Em 1911, a então tradicional casa Penhaligon criou DOURO EAU DE PORTUGAL uma colónia profunda e intensamente masculina, feita por medida para Sir Percy Croft da dinastia Croft. Toda esta narrativa leva à DOURO de Penhaligon 's, um perfume masculino, lançado em 2004. O perfumista que assina esta fragrância é Michael Pickthall, com notas de topo bastante cítricas. 

 

 

Notas de saída: limão, lima, tangerina

Notas de coração: flor de laranjeira e lírio-do-vale

Notas de fundo: carvalho, ládano, almíscar e sândalo

2017 – AREIA SALGADA – Comporta Perfumes

 

A perfumaria de luxo portuguesa tem no empresário Pedro Dias um empreendedor; ele convidou quatro consagrados perfumistas, internacionalmente consagrados (Luca Maffei, Béatrice Aguilar, Daniel Josier e Stéphanie Bakouche) a criar uma linha exclusiva de fragrâncias. Inspirados pelas experiências e memórias das praias de areia branca da Comporta, Costa Alentejana, surgiu a marca Comporta Perfumes.

 

AREIA SALGADA é a tradução da sensação que um destes perfumistas, o espanhol Daniel Josier, teve na contemplação dos aromas e sensações proporcionadas pela longa praia de areia branca ao  pôr do sol.

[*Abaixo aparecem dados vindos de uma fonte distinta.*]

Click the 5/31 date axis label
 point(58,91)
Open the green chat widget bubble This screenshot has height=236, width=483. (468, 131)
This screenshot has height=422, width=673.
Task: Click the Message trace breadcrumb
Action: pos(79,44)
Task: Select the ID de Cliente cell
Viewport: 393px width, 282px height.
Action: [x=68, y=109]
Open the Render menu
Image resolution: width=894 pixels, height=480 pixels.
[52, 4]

O resultado é um perfume com toques ozónicos, citrinos e verdes. Uma interpretação pessoal da sensação de liberdade e frescura que se tem na região da Comporta.


 

Notas de saída: elemi, maçã, tomilho, bergamota, cipreste

Notas de coração: cedro, jasmim, lírio-do-vale

Notas de fundo: âmbar, couro, patchouli

2017 - ACQUA DI PORTOKÁLI – Lourenço Lucena

 

ACQUA DI PORTOKÁLI é uma composição que presta homenagem a uma das mais aromáticas famílias olfactivas, os citrinos, num eau de parfum marcante, em que se destacam a bergamota, o limão e a laranja nas primeiras notas. Segue-se a sensual rosa

branca que compensa e equilibra os citrinos, complementada pela madeira de cedro que fecha a composição de uma forma consistente. Nesse sentido, a eau de parfum é uma composição simples e genuína para homens e mulheres que se encantam com os prazeres da vida. Com uma tiragem limitada a 500 exemplares, ACQUA DI PORTOKÁLI entra na nova categoria que tem ganho força de “perfumes de autor”.

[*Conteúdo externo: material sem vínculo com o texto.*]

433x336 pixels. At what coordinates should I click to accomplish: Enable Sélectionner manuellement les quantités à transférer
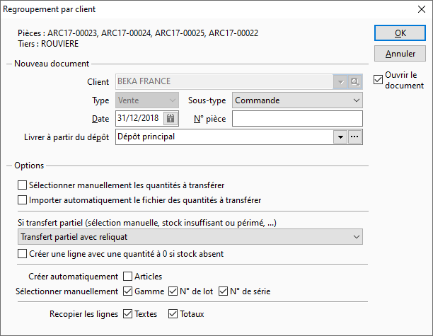point(23,185)
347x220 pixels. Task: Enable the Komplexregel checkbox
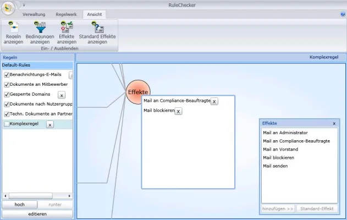[x=7, y=124]

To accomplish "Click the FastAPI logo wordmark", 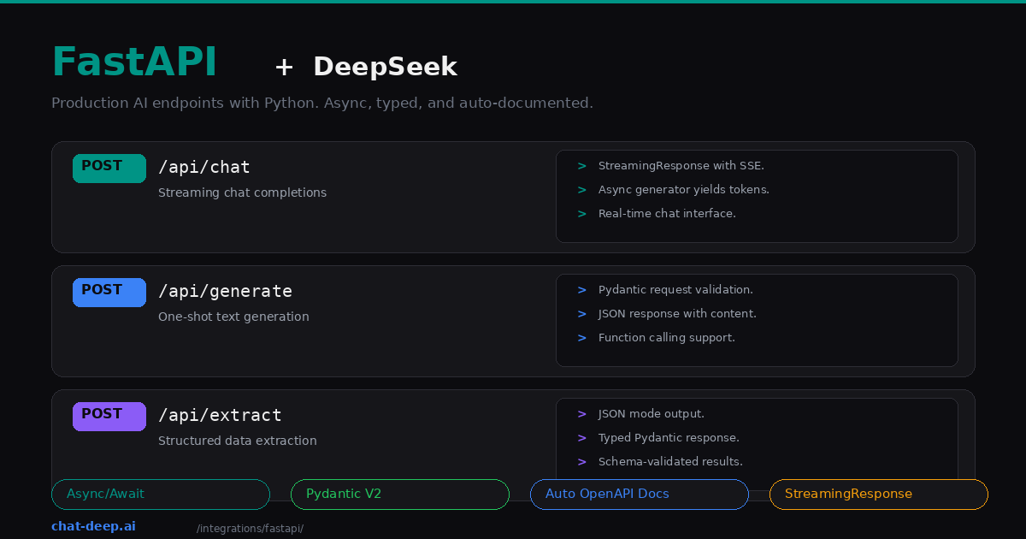I will 134,61.
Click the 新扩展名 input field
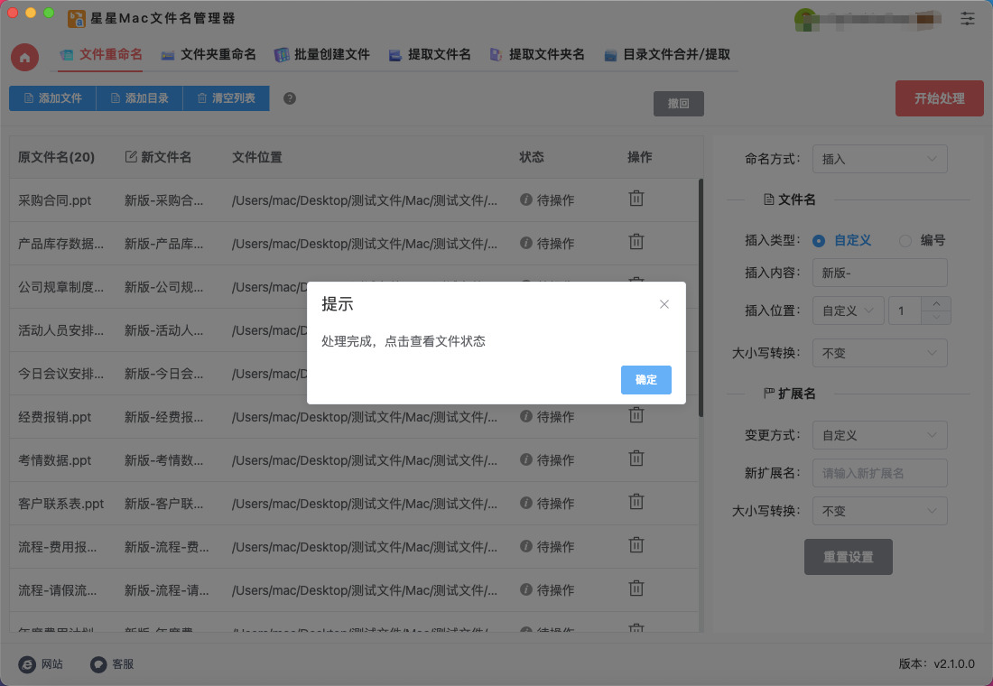This screenshot has height=686, width=993. [879, 473]
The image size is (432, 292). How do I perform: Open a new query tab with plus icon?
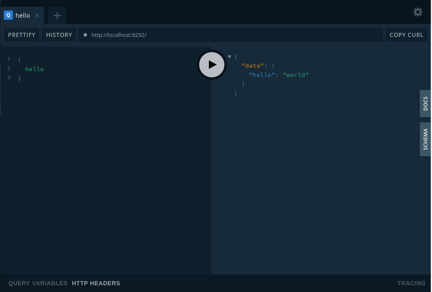click(57, 15)
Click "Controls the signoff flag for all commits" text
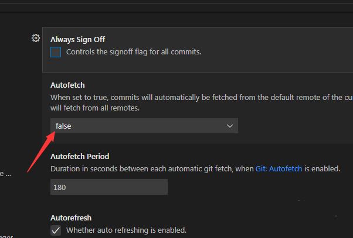The image size is (353, 238). point(134,51)
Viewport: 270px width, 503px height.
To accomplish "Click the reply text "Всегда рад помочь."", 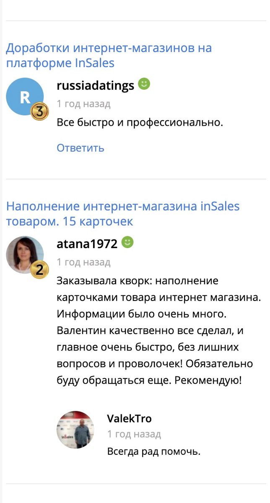I will point(153,451).
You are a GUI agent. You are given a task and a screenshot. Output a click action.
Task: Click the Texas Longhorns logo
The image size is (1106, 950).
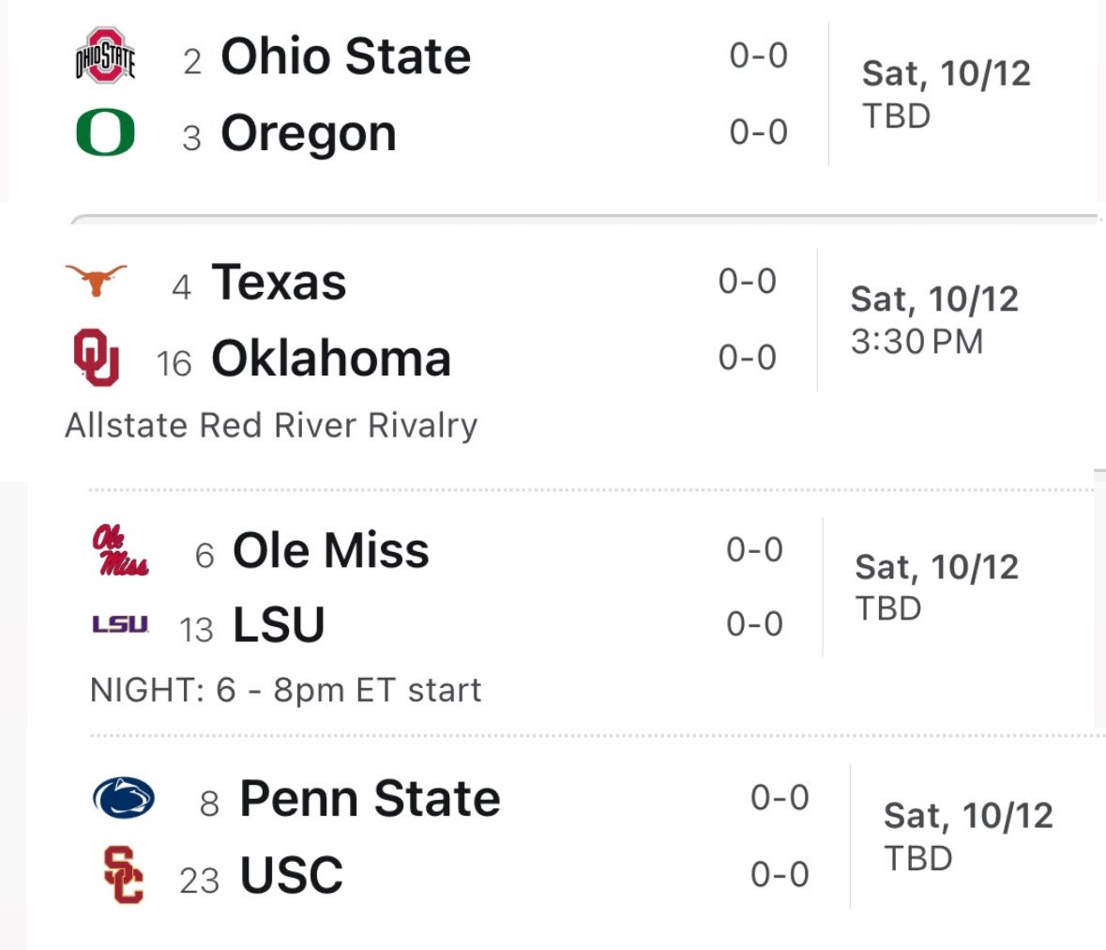click(x=96, y=280)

O frasco – com design de Blug – veste-se de preto; na frente, o seu nome serigrafado a frio no tom de laranja, numa alusão às laranjas doces e sumarentas, amadurecidas pelo sol de Portugal. O perfumista-criador é Lourenço Lucena, diplomado em Composição de

Perfumes pela Cinquième Sens, em Paris, e o único nez português membro da Société Française des Parfumeurs. Ao longo dos anos tem desenvolvido, ainda, perfumes para marcas e empresas em Portugal e no estrangeiro; em paralelo, organiza jantares perfumados

inspirados em pessoas, cidades, países ou marcas. Nestes jantares, os participantes descobrem os aromas que associados ao tema do jantar através de pequenas touches de papel e, também, nas criações que o Chef escolhido decidiu incorporar nas suas criações:

Uma experiência sensorial que partilha paixão e conhecimento pelo mundo dos aromas.